I have two customers that want to use Azure Data Explorer and I am unsure how to size their system to get costs:

 

  1. The first customer will ingest 5 GB per day of logging and occasionally write queries.

  2. The second customer will ingest 10 TB per day and will have an application running queries.

  3. Can I have small cluster and not worry about the SSD size?  I think for the first customer a small cluster would be fine, due to the low data volume.  The second customer I think I need the data to be in the SSDs for fast query access (last 10 days of data....)

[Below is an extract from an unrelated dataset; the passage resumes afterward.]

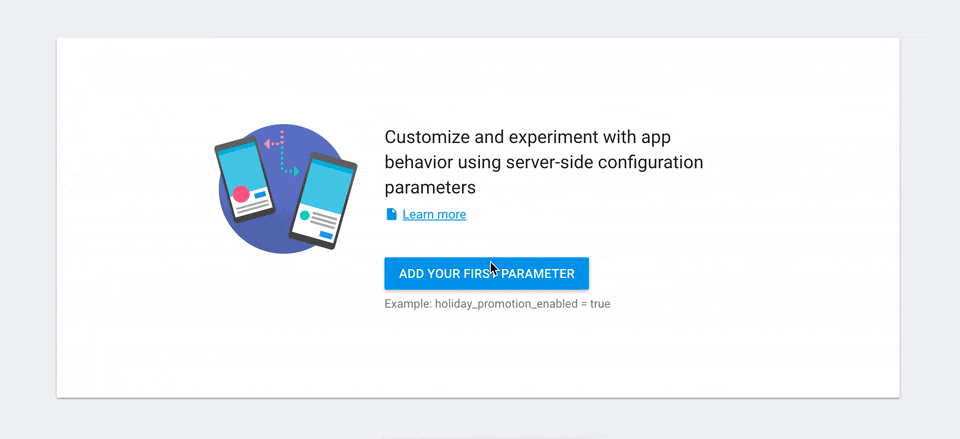The width and height of the screenshot is (960, 439).
Task: Open the Learn more link
Action: pyautogui.click(x=434, y=214)
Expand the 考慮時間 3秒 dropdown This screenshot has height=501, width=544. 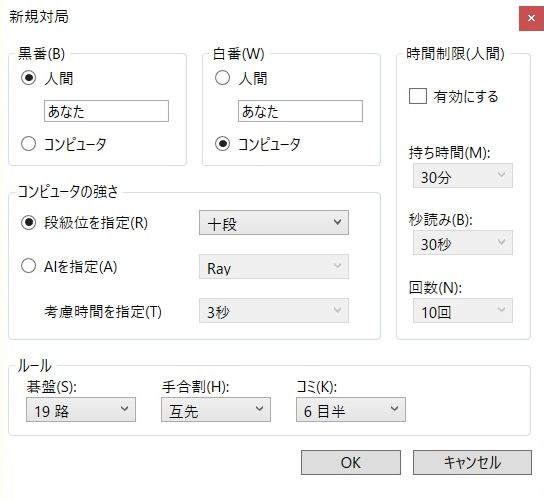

  4. In either of the above cases I'm assuming I could have 1 PB of data in data explorer and a small cluster (1 TB worth of SSDs).  The two are unrelated?

Thanks,

Adam

 

1 Reply

When choosing which data gets stored as hot and which gets stored as cold, it's important to understand the scenario and the query patterns. it's also important to note that Cache policy does not make Kusto a cold storage technology

 

for the first customer, 5GB is a low enough volume to estimate that a minimum sized cluster will do just fine to begin with.

 

regarding the scale of the larger customer's cluster -

1. ingestion capacity scales linearly with the number of nodes in the cluster.

2. having a larger volume of "hot" data (stored on SSD) will potentially require increasing the size of the cluster, if the data compressed size of the data which is required for interactive queries can't "fit" within the capacity of the cluster.

3. Choosing the L16 option will potentially be more cost efficient for a such a data-bound cluster.